THE TASK -
Write out again, please, the records below from the first line to the line holding "[天地蓋彩盒] (1035, 1507)", inclusive, and nothing else.

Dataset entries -
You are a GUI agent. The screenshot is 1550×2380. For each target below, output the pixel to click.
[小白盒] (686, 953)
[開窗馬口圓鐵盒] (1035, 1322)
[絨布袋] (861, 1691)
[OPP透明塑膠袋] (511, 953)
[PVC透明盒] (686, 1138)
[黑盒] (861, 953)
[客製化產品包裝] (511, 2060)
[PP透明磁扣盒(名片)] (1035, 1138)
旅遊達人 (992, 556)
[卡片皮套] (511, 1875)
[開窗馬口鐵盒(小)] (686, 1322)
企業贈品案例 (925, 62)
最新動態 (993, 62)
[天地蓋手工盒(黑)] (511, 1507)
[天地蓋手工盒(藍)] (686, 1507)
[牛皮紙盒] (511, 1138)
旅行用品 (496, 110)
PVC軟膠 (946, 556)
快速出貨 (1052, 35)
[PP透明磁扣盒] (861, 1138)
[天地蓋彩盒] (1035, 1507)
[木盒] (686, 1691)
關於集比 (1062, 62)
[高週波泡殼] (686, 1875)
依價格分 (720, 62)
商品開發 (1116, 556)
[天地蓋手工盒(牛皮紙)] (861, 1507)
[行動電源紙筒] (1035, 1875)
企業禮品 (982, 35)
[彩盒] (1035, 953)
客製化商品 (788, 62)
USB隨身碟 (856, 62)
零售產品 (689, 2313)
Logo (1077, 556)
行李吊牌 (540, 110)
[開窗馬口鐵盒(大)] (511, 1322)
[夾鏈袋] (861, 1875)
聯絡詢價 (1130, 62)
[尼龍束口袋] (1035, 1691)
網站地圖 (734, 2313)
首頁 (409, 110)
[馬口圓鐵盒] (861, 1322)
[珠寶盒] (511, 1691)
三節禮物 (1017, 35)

FINISHED TASK -
You are a GUI agent. The screenshot is 1550×2380. For each target below, output the pixel to click.
[小白盒] (686, 953)
[開窗馬口圓鐵盒] (1035, 1322)
[絨布袋] (861, 1691)
[OPP透明塑膠袋] (511, 953)
[PVC透明盒] (686, 1138)
[黑盒] (861, 953)
[客製化產品包裝] (511, 2060)
[PP透明磁扣盒(名片)] (1035, 1138)
旅遊達人 (992, 556)
[卡片皮套] (511, 1875)
[開窗馬口鐵盒(小)] (686, 1322)
企業贈品案例 (925, 62)
最新動態 (993, 62)
[天地蓋手工盒(黑)] (511, 1507)
[天地蓋手工盒(藍)] (686, 1507)
[牛皮紙盒] (511, 1138)
旅行用品 (496, 110)
PVC軟膠 (946, 556)
快速出貨 (1052, 35)
[PP透明磁扣盒] (861, 1138)
[天地蓋彩盒] (1035, 1507)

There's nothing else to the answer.